Geographie[Bearbeiten]

Die Gemeinde liegt im Tal des oberen Alfios und seiner Quellflüsse Elisonas und Xenilos. Die Wasser des Alfios und seiner zahlreichen Zuflüsse aus den umliegenden Bergen haben sich an der nordwestlichen Ecke der Ebene einen Durchbruch durch die Berge geschaffen. Sie be- und entwässern seit jeher die teils bewaldete, teils bewirtschaftete fruchtbare und auch in der trocken, heißen Sommerzeit lange grünen Ebene.

Wirtschaft[Bearbeiten]

1969 und 1990 wurden zwei kalorische Kraftwerke in Betrieb genommen, die mit in der Ebene im Tagebau abgebauter schwefelhaltiger Braunkohle befeuert werden. Die auf Satellitenaufnahmen (LANDSAT) gut erkennbaren Tagebauflächen haben bis 2003 etwa ein Drittel der Ebene zerstört. Die Kraftwerke dominieren die Ebene und die Stadt in zweierlei Weise: In Stadt, Ebene und Umgebung sind die Arbeitsplätze vieler Menschen an die Kraftwerke gebunden. Die Emissionen aus der Braunkohleverstromung sind extrem. Sie verteilen sich über die ganze Ebene und darüber hinaus.

Verkehr[Bearbeiten]

Megalopoli ist durch mehrere Straßenverbindungen ein wichtiger Verkehrsknoten von Nordosten nach Westen und Süden. Eine vierspurige Autobahn (Autobahn 7) durch die Ebene von Nordost nach Südwesten ist erst teilweise trassiert bzw. in Betrieb (2006); sie soll den Südwesten (Kyparissia, Pylos) und den Süden (Kalamata) für den Nordosten (Tripolis, Korinth) und Athen wirtschaftlich erschließen.

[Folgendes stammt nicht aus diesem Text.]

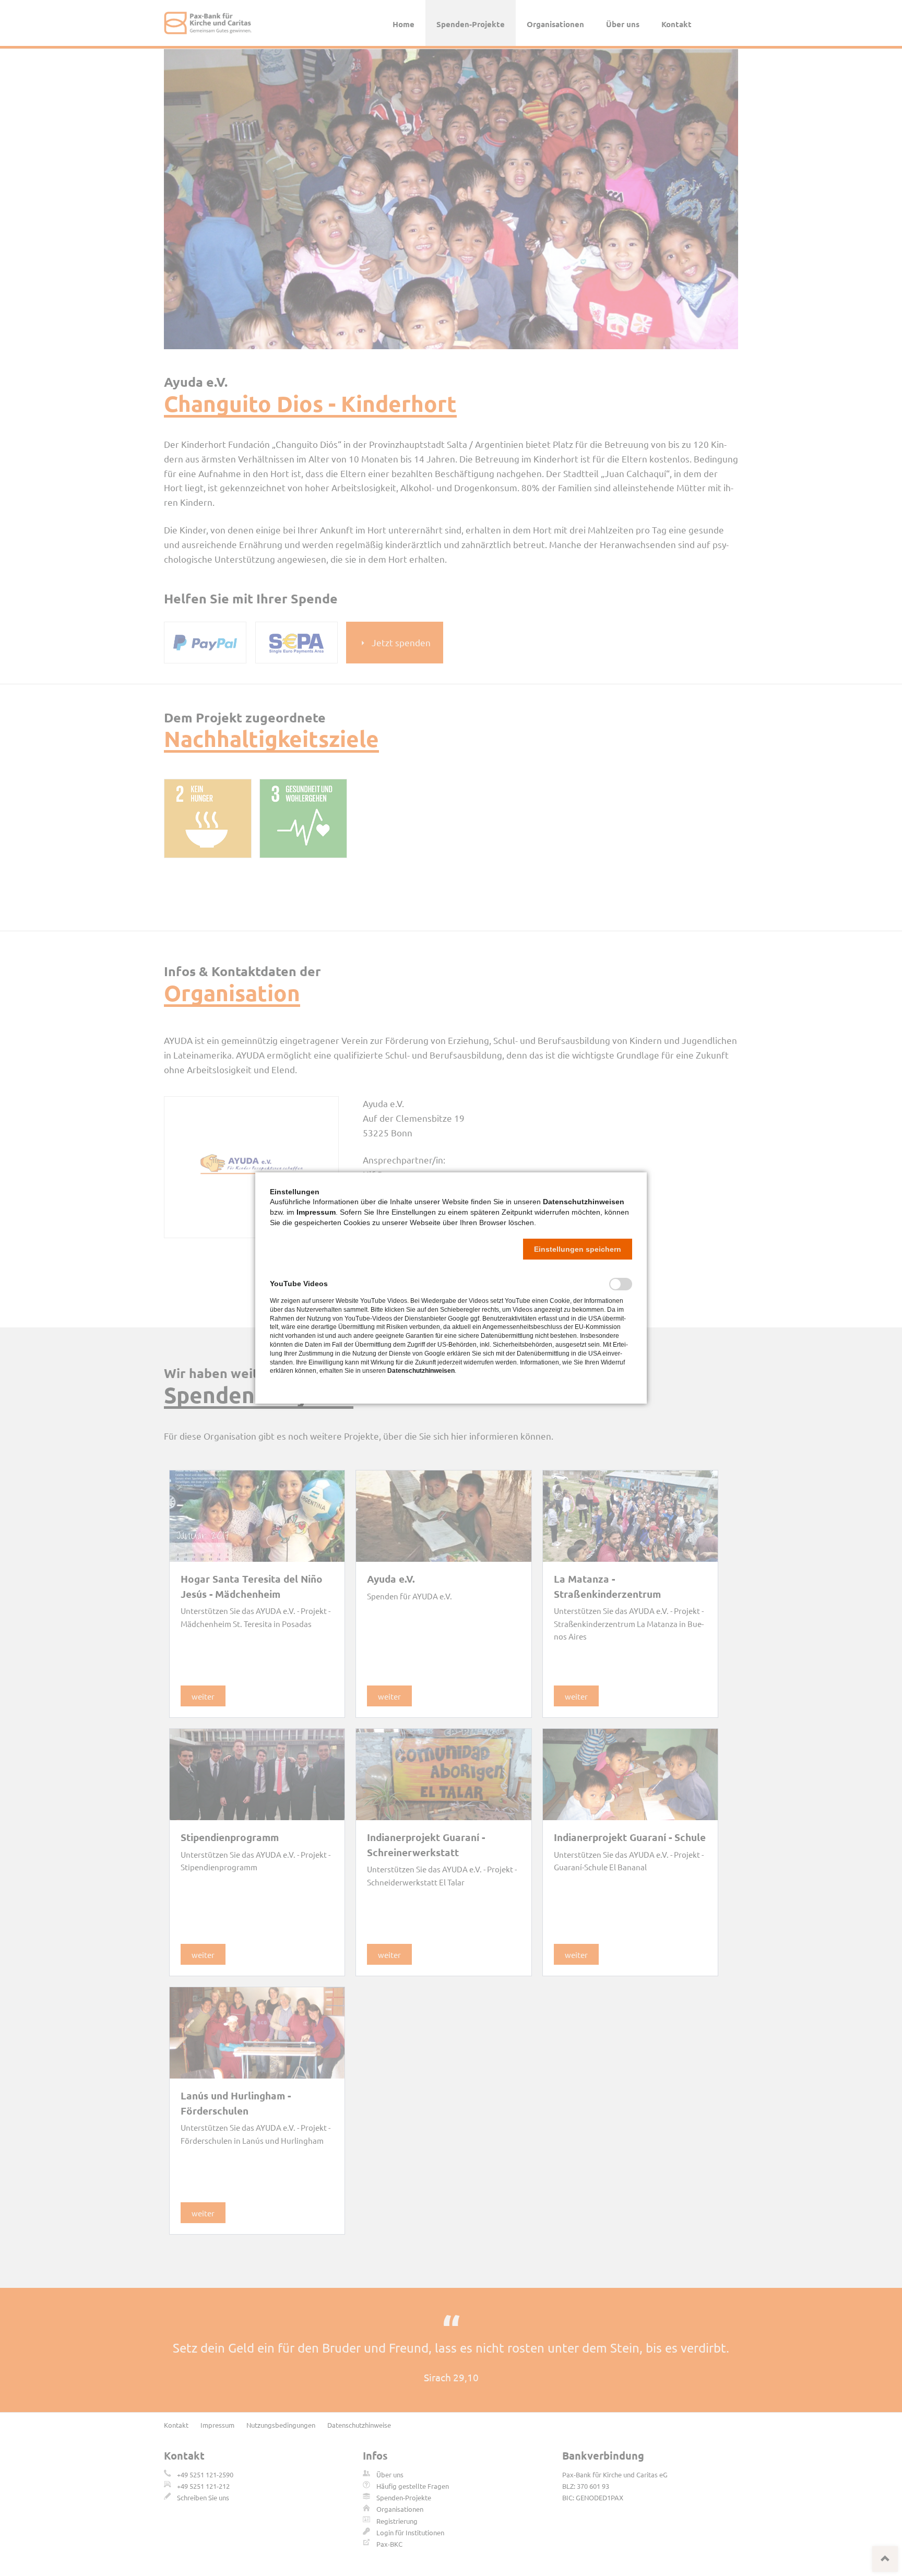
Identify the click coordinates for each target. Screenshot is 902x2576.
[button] (577, 1249)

Eine meterspurige Schmalspurbahn von Korinth über Tripolis und Megalopoli nach Kalamata existiert seit etwa 1890. Seit 2002 wird die einspurige Trasse generalüberholt. Da die kurvenreiche, der gebirgigen Topologie folgende Streckenführung beibehalten wurde, hat die Bahn auch nach ihrer Wiederinbetriebnahme keine wesentliche Bedeutung für die wirtschaftlichen Infrastruktur des Peloponnes erlangt (seit 2009 ist die Strecke Korinth – Tripoli wieder in Betrieb, die Sanierung der Strecke im weiteren Verlauf nach Kalamata wurde Ende 2009 abgeschlossen, bisher jedoch keine Wiedereröffnung, Stand November 2009).

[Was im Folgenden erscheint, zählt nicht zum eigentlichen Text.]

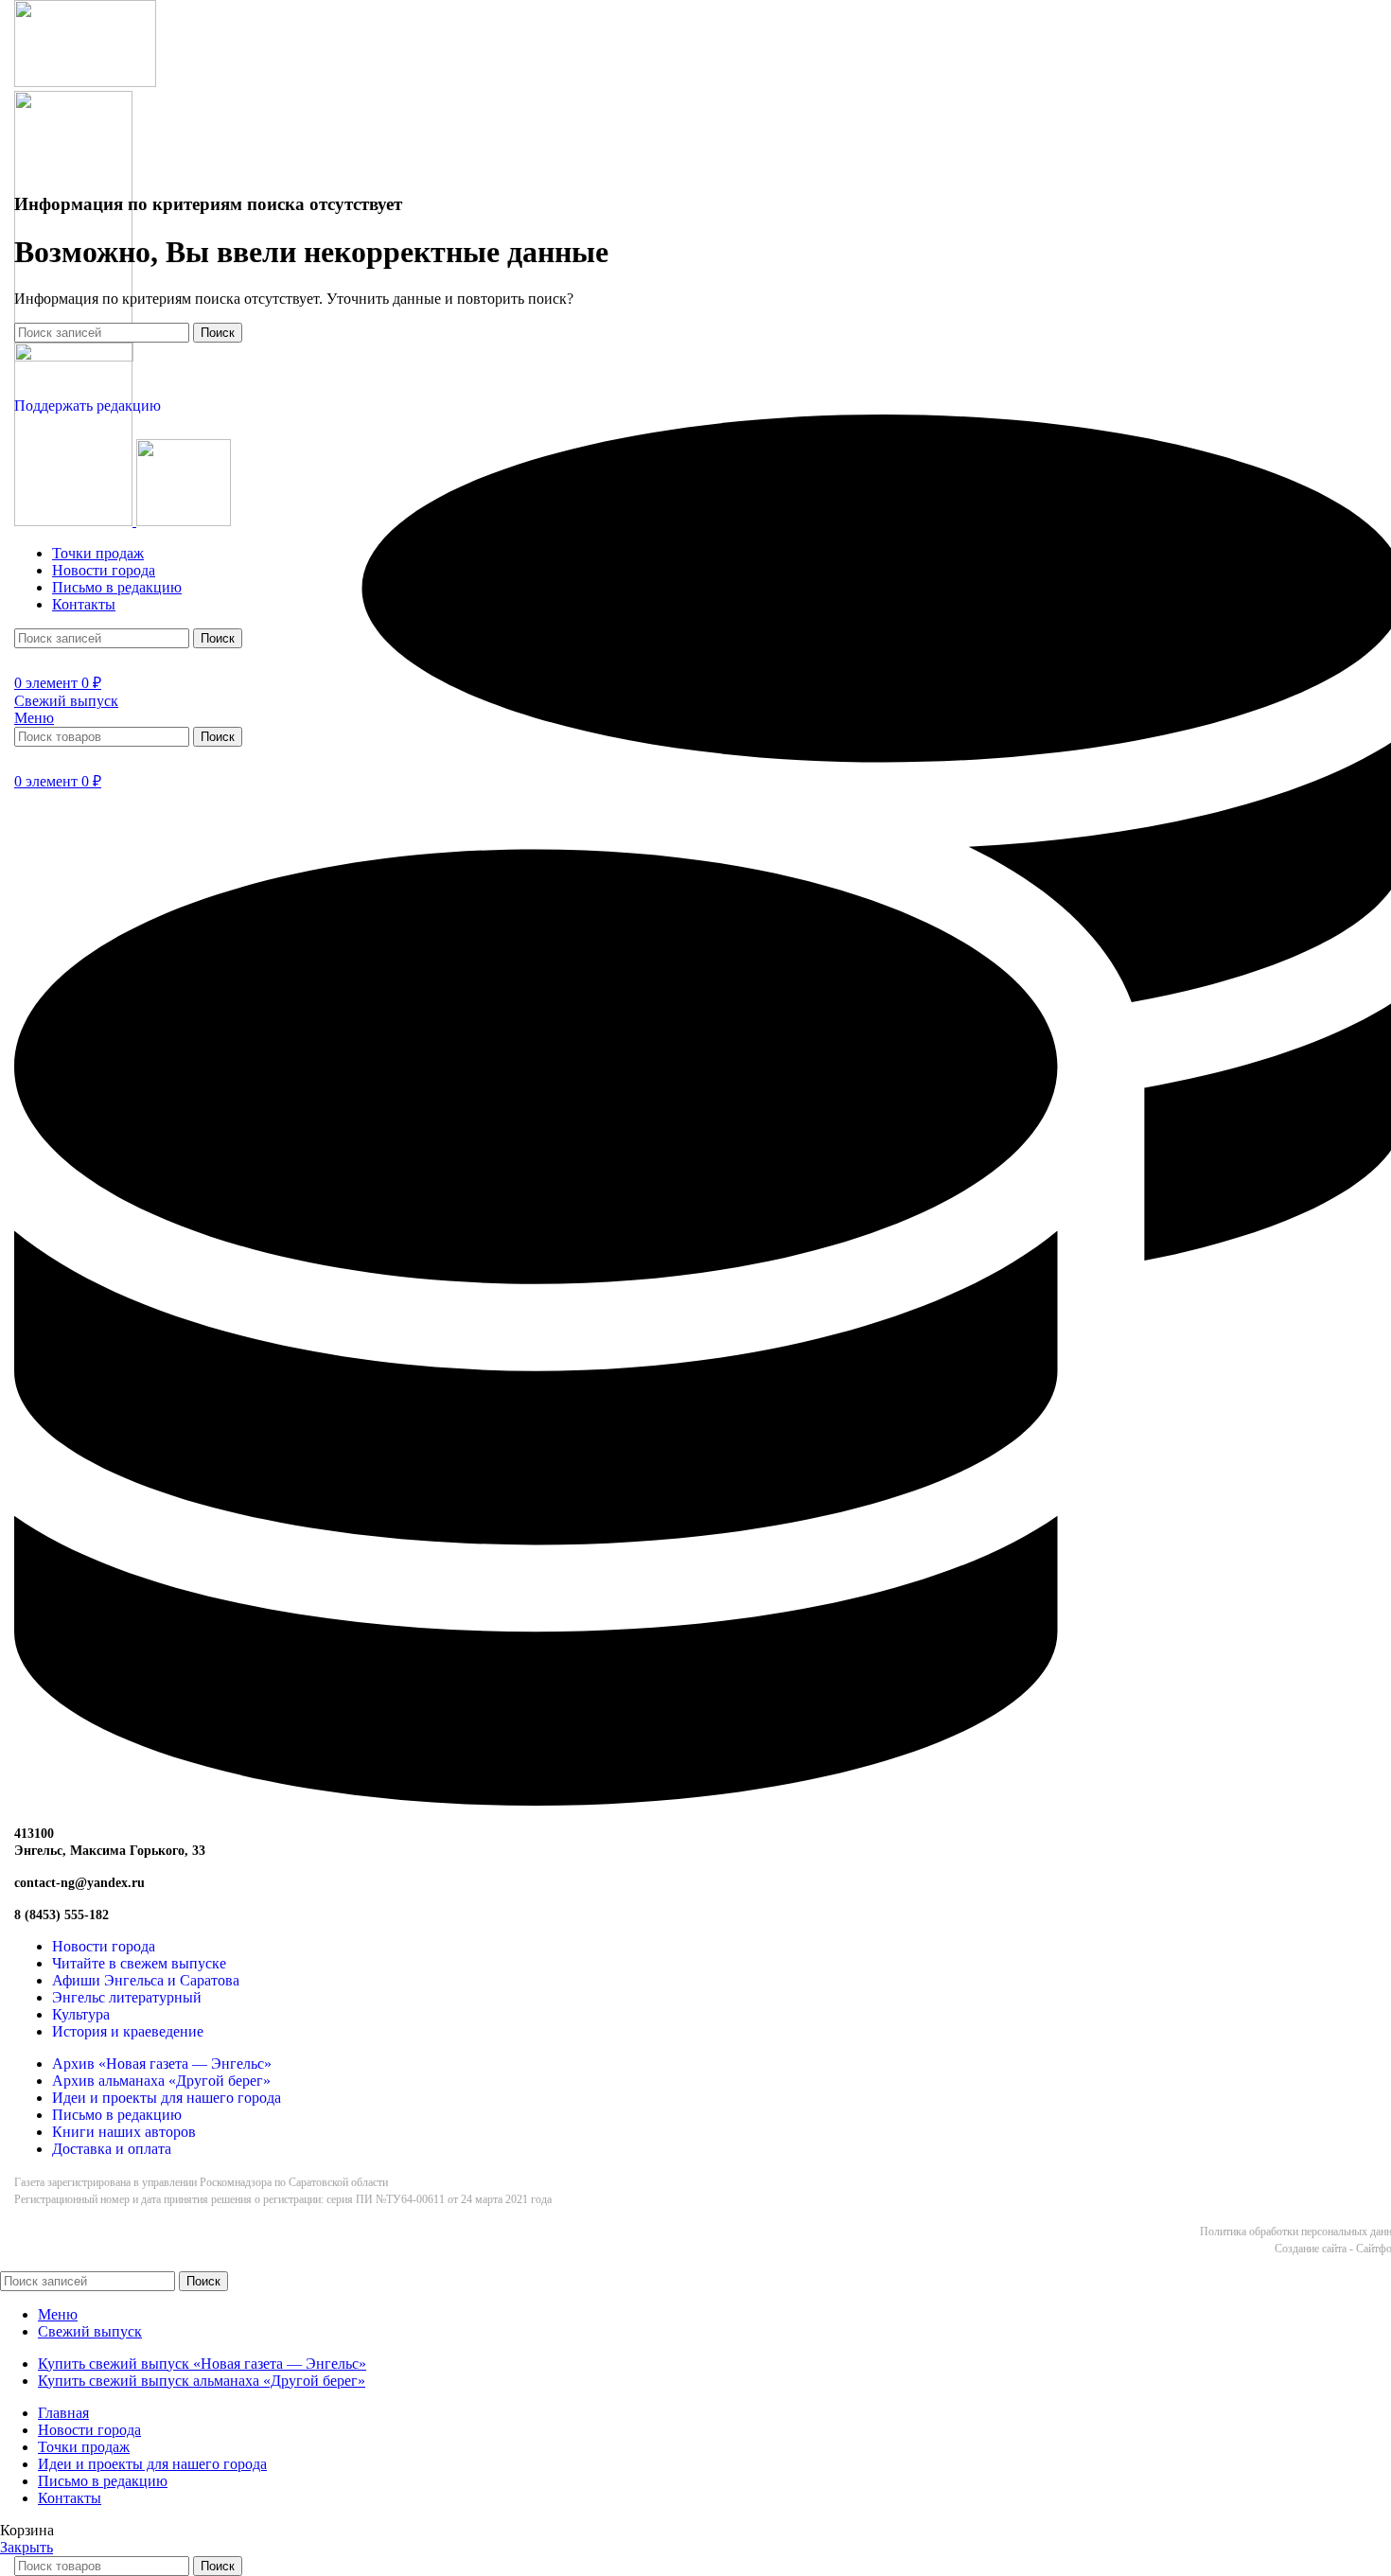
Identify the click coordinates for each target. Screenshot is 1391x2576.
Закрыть (26, 2547)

Die landschaftlich und ökologisch intakten Bereiche, der Nordostteil der Ebene, die Alfios-Schlucht in der Nähe des nördlich gelegenen Städtchens Karitena und vor allem die Lousios-Schlucht nordwestlich der Ebene sind wichtige Naherholungsgebiete für die Bewohner der Städte Megalopoli und Leontari in der Ebene. Sie sind auch für den Tourismus interessant.

Geschichte[Bearbeiten]

Das antike Megalopolis wurde 371 v. Chr. vom thebanischen Feldherrn Epaminondas mit dem Ziel gegründet, ein politisches Gegengewicht zu Sparta zu bilden. Es entstand am Ufer des Elisson durch Zusammenlegung von 40 Orten zur megále pólis. Als neues arkadisches Zentrum wurde es Sitz des 370 v. Chr. gegründeten Arkadischen Bundes. Im Sommer 317 v. Chr. wehrte die Stadt eine Belagerung des Diadochen Polyperchon ab (siehe: Belagerung von Megalopolis).

Es war um 201 v. Chr. der Geburtsort des bedeutenden griechischen Historikers Polýbios.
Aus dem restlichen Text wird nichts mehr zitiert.